Opinião | Artigo

Para onde caminha o SUS

02/11/2019

O Sistema Único de Saúde (SUS) acaba de completar 31 anos. A Constituição Federal de 1988, contudo, ao instituí-lo, aprovou as diretrizes de um sistema que não teve condições materiais para sua efetivação plena. Embora a busca pela universalidade da atenção à saúde tenha sido um dos principais fatores fomentadores da expansão do SUS, o maior impacto na saúde pública vem sendo causado pelo Programa Saúde da Família, na atenção básica, onde conseguimos avanços em indicadores importantes, como a mortalidade infantil.
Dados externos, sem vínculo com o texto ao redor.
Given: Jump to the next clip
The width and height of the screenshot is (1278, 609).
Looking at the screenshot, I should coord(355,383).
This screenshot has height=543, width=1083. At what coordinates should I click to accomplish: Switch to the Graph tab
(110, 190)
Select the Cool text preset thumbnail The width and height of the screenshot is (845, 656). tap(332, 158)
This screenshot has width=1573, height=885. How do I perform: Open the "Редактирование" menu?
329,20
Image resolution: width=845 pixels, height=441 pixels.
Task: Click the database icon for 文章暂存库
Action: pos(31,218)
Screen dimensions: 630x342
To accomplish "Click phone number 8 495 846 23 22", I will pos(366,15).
Entretanto, não logramos o mesmo êxito no que pertine à atenção secundária e à terciária, capazes de tornar resolutivos os casos clínicos e/ou cirúrgicos referenciados pela atenção primária em saúde, ocasionando, por exemplo, altas taxas de mortalidade materna e uma grande desigualdade na área hospitalar especializada.
Um estudo inédito, liderado por Harvard e elaborado por 12 universidades e instituições, a exemplo da Organização Pan-Americana da Saúde (OPAS) e da Organização Mundial da Saúde (OMS), intitulado "Sistema de Saúde Unificado do Brasil: os primeiros 30 anos e as perspectivas para o futuro", publicado na revista especializada "Lancet", mapeou avanços e fragilidades da saúde pública brasileira, por meio de quatro indicadores básicos de saúde: índice de mortalidade infantil, cobertura pré-natal, expansão do Programa Saúde da Família e mortalidade por doenças crônico degenerativas, com ênfase nas cardiovasculares.